> [WORK TO BE COMPLETED]: When the string "Viewport" occurs in a line of the records, show that line.

-------- RECORDS TO PROCESS --------

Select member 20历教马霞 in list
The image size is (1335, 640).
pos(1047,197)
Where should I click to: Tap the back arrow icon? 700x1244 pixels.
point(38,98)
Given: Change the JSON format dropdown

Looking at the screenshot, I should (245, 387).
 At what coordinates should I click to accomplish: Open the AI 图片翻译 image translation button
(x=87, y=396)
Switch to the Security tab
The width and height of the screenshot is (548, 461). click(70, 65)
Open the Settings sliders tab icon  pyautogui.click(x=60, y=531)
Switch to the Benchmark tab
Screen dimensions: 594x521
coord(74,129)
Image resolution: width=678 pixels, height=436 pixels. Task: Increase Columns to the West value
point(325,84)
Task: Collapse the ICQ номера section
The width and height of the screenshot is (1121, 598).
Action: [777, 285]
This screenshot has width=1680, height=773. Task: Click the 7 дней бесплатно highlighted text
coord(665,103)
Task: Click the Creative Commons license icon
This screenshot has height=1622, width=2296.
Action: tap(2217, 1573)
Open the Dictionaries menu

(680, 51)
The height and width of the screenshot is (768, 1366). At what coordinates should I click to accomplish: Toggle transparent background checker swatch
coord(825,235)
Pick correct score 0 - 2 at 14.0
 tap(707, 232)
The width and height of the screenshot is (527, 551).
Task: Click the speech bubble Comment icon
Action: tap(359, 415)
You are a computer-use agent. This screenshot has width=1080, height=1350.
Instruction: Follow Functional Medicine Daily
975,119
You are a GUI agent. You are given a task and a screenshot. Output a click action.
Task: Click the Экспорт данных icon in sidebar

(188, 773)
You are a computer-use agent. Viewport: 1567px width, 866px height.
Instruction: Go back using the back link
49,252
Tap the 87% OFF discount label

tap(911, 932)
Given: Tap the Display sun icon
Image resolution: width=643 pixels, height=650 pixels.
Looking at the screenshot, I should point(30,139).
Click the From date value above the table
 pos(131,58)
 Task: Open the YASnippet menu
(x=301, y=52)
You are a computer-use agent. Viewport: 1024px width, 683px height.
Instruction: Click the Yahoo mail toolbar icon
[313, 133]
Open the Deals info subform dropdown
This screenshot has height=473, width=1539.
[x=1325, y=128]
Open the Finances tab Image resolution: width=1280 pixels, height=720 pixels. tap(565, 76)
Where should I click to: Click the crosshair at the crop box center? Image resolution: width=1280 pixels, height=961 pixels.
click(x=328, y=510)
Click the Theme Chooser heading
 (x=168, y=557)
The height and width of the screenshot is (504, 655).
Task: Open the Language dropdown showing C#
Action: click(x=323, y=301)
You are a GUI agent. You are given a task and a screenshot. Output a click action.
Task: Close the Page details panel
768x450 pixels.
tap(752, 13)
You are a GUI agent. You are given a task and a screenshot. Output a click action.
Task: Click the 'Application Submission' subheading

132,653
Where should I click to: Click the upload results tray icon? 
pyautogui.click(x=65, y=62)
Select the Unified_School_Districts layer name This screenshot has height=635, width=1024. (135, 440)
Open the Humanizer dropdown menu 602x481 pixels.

--------

> [TASK SOLUTION]:
You are a computer-use agent. Viewport: 1567px width, 866px height.
You are a computer-use agent. Viewport: 1024px width, 683px height.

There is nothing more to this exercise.